As a journalist, I’ve have been investigating Mr. Browder for nearly two decades. I’m probably his number one enemy journalist. He had me banned from a public talk December 2016 at the Institute for Advanced Studies in Princeton where he feared I would ask him about his corruption.

As he said with some irony about President Putin, Mr. Browder is a bald-faced liar. Whatever he tells you, it’s not true.

For example, he cites “the death of my lawyer, Sergei Magnitsky, in 2009 at the hands of the Russian state after he had uncovered a massive Russian government corruption scheme.”

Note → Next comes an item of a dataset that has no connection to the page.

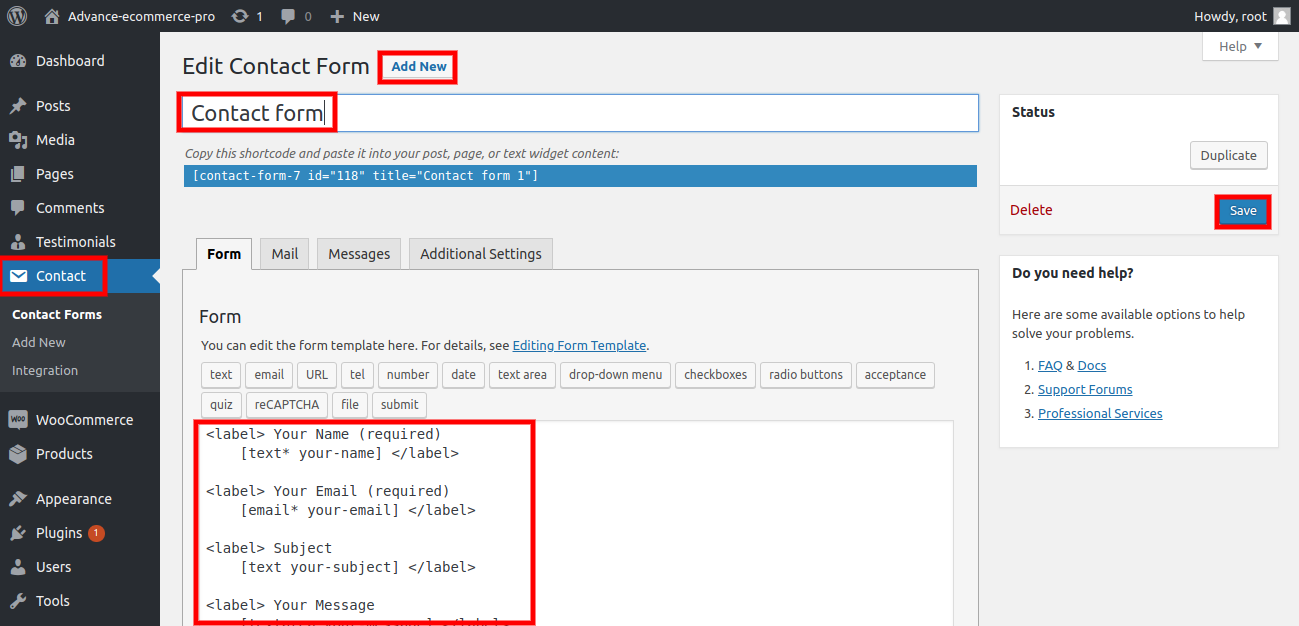
Task: Go to WooCommerce in the sidebar
Action: tap(84, 420)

This is untrue. Mr. Magnitsky was not his lawyer, he was his tax accountant, his auditor, who since 1997 arranged Mr. Browder’s Russian tax evasion. Though Mr. Browder lied about Mr. Magnitsky being an auditor to you (and also to the Senate Judiciary Committee in July 2017), he could not, under threat of perjury, lie in 2015 before the U.S. Federal Court Southern District of New York. He admitted then that Mr. Magnitsky did not go to law school or have a law degree. Here is his deposition. And here is a video excerpt of that admission.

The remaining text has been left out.